**Text:**
- Opening Delimiter -
Inspired by the comment of @jonrsharpe I came out with the following solution:


const mockValidateFieldIsNotEmpty = jest.fn();
const mockPrompt = jest.fn();

import ExecutionEnvironmentContext from '../../../../ExecutionEnvironmentContext';

import ClassToTest from '../ClassToTest';

jest.mock('../../../../validation/InteractiveAnswersValidator', () => {
    const ActualInteractiveAnswersValidator = jest.requireActual('../../../../validation/InteractiveAnswersValidator');
    return {
        ...ActualInteractiveAnswersValidator,
        validateFieldHasNoSpaces: mockValidateFieldHasNoSpaces,
    };
});

jest.mock('inquirer', () => {
    return {
        Separator: jest.fn(),
        prompt: mockPrompt,
    };
});

describe('Class to test', () => {
    it('should call filter and validate methods of inquirer prompt', async () => {
        const expectedErrorMessages = ['errorMessage'];
        mockValidateFieldIsNotEmpty.mockReturnValue({ result: true });

        mockPrompt.mockImplementation((opt: { type: string; name: string; message: string; filter?: any; validate?: any }[]) => {
            const choice = opt[0];
            expect(opt[0]).toHaveProperty('filter');
            expect(opt[0]).toHaveProperty('validate');
            expect(opt[1]).toHaveProperty('validate');
            expect(opt[0].filter('  mockMessage  ')).toEqual('mockMessage');
            expect(opt[0].validate('  mockMessage  ')).toEqual(true);
            expect(opt[1].validate('mockMessage')).toEqual(true);
        });

        await ClassToTest.callToFunction({ });
    });
});

This way, I'm calling the methods registered inside filter, checking their results. It may not give the biggest testing value but at least I'm reaching 100% coverage in these methods.
- Closing Delimiter -
**Source data:**
- Opening Delimiter -
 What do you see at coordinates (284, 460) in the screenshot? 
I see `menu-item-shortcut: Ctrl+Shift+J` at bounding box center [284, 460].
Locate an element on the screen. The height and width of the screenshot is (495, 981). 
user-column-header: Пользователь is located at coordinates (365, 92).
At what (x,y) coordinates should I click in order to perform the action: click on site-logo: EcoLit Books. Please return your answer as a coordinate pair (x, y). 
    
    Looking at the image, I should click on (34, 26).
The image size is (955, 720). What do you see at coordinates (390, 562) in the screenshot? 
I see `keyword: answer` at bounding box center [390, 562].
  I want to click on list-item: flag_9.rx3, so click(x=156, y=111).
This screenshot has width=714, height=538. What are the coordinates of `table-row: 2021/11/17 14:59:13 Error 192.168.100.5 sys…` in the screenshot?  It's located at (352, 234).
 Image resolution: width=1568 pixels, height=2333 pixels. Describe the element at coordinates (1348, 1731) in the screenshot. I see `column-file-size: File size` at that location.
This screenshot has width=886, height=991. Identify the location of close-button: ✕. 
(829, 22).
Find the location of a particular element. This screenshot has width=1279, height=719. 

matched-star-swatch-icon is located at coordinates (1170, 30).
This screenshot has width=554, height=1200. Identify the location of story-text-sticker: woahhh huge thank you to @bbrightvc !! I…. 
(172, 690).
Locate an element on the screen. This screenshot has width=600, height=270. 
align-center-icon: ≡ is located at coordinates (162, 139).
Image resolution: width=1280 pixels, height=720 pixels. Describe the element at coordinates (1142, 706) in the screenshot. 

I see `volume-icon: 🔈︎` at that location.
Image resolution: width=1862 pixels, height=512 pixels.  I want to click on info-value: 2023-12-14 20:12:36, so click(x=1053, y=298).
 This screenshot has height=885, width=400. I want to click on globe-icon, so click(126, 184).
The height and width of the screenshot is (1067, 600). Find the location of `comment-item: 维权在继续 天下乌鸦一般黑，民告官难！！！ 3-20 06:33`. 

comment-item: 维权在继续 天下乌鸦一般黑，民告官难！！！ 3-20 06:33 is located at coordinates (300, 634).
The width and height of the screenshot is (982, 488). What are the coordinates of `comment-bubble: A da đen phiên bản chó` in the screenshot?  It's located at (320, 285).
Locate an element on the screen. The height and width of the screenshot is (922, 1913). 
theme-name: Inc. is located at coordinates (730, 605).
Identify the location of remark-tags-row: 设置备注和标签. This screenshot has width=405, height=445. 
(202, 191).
- Closing Delimiter -
**Work instruction 1:**
Rewrite the stretch of the Jest testing answer from "This way, I'm" through "in these methods.", swapping "filter" for "validate".
**Work instruction 2:**
Using the Jest testing answer, decide whether each statement agrees with it. Support each yes or no with the deciding words of the answer.
(a) The solution was inspired by a comment from @jonrsharpe.
(b) The author claims the approach gives the biggest testing value.
(c) The mock for 'inquirer' supplies its prompt through mockPrompt.

**Exercise result 1:**
This way, I'm calling the methods registered inside validate, checking their results. It may not give the biggest testing value but at least I'm reaching 100% coverage in these methods.

**Exercise result 2:**
(a) Yes: "Inspired by the comment of @jonrsharpe I came out with the following solution"
(b) No: "It may not give the biggest testing value but at least I'm reaching 100% coverage in these methods."
(c) Yes: "prompt: mockPrompt,"